Once you know how many lines below hold "computer", reply with that number and add nothing.

====== Dataset excerpts

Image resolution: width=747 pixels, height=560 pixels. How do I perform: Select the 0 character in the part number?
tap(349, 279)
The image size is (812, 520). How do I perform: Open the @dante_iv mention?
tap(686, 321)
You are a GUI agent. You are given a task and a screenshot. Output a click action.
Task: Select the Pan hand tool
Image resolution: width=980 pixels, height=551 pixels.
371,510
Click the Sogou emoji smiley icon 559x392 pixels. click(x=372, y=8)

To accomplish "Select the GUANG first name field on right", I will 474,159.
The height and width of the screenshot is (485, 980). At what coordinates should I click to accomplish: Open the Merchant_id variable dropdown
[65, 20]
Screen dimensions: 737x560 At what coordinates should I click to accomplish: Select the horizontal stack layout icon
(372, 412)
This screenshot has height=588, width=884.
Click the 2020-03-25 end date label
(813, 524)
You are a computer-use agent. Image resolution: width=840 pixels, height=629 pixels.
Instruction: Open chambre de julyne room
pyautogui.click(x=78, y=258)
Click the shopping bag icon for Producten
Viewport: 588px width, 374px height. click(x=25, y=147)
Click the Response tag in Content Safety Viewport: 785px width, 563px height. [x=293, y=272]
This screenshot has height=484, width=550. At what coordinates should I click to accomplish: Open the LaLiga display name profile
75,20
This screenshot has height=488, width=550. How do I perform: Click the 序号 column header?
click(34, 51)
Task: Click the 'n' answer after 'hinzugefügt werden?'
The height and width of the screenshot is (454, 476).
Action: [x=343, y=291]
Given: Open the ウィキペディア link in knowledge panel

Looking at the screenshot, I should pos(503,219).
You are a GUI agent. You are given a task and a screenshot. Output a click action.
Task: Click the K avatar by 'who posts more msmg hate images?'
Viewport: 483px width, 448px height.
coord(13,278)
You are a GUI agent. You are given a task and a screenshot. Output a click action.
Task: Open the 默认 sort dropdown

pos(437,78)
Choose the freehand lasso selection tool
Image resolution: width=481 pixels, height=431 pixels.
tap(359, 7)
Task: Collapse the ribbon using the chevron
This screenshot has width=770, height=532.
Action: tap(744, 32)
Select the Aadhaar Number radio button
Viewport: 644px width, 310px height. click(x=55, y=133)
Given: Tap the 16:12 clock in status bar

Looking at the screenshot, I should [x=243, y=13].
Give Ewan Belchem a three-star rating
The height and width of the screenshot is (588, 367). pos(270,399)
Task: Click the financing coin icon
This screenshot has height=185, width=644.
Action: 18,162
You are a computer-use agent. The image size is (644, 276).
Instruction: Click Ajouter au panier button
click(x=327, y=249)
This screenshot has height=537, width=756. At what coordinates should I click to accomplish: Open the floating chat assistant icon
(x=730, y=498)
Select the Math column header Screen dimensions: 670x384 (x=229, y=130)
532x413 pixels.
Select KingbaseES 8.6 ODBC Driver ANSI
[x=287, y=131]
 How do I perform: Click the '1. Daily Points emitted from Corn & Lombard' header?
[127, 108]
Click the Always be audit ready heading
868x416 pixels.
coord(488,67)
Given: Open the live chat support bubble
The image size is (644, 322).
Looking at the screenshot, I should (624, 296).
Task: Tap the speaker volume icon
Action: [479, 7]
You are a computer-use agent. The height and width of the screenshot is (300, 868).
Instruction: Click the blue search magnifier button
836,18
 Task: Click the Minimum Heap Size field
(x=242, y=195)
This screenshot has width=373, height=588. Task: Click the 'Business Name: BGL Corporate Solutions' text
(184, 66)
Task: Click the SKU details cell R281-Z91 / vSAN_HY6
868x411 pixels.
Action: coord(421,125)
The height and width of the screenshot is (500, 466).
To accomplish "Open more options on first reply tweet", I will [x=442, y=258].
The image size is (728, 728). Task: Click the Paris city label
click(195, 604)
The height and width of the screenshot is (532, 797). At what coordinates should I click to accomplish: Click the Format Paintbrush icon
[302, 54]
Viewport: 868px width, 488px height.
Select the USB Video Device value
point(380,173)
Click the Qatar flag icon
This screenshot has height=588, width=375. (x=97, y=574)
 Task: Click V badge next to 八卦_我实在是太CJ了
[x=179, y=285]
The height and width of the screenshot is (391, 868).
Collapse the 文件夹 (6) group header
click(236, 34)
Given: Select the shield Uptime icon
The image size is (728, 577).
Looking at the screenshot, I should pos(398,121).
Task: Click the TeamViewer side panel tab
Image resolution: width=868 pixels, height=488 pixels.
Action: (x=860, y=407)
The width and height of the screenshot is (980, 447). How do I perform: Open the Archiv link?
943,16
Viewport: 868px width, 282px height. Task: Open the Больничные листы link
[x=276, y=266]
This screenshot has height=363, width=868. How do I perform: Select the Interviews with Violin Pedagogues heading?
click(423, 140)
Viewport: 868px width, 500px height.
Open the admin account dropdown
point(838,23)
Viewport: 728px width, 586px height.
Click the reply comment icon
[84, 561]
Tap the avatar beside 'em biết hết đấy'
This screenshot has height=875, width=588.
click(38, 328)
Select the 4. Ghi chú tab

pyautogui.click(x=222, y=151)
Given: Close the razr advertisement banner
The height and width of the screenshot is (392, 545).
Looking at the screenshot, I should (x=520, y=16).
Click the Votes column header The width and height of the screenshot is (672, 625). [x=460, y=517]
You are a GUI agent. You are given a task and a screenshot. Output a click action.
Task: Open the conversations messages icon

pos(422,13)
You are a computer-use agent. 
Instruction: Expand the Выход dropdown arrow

============

Finished exercise:
4